WORK TO BE COMPLETED: Gather every line of the material below that contains the string "Open". Case counts.

*** PROVIDED RECORDS

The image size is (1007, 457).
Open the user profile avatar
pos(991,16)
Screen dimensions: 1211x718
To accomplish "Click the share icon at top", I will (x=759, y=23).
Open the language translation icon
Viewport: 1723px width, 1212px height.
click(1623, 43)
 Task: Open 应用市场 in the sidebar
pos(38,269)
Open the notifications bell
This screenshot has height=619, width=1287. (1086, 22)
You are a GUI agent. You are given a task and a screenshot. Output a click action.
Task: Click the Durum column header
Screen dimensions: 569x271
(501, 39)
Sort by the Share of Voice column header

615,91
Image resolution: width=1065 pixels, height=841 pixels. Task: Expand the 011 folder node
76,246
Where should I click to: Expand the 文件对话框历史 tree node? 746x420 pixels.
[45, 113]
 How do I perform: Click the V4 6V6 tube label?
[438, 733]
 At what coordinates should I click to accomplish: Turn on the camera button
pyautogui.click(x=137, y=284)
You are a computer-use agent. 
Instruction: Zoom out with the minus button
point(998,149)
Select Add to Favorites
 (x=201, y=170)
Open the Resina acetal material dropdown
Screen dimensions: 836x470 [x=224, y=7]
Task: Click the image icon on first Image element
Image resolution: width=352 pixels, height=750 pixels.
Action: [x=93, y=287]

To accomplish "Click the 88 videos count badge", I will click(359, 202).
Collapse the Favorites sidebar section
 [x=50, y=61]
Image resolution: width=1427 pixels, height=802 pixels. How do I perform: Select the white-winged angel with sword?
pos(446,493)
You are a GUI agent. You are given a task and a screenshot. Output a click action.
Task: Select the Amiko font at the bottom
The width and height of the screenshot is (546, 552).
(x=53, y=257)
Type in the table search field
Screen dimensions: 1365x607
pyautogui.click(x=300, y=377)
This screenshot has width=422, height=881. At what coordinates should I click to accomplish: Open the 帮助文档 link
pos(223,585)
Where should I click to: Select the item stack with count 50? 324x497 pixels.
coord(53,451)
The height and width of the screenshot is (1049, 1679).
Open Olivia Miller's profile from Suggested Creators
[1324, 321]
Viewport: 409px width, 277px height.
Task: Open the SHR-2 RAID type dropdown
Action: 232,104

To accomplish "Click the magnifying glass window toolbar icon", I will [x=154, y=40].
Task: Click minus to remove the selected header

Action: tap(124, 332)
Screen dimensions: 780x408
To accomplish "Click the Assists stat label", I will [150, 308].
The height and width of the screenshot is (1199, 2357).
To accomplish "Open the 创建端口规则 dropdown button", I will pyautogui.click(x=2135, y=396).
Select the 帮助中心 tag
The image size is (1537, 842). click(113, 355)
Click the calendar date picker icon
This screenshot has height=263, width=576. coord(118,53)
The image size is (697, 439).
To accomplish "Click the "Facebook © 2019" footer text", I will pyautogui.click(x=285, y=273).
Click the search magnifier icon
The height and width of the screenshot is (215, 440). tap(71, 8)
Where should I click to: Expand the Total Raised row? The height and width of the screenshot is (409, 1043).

******

TASK RESPONSE:
Open the user profile avatar
Open the language translation icon
 Task: Open 应用市场 in the sidebar
Open the notifications bell
Open the Resina acetal material dropdown
This screenshot has width=422, height=881. At what coordinates should I click to accomplish: Open the 帮助文档 link
Open Olivia Miller's profile from Suggested Creators
Task: Open the SHR-2 RAID type dropdown
To accomplish "Open the 创建端口规则 dropdown button", I will pyautogui.click(x=2135, y=396).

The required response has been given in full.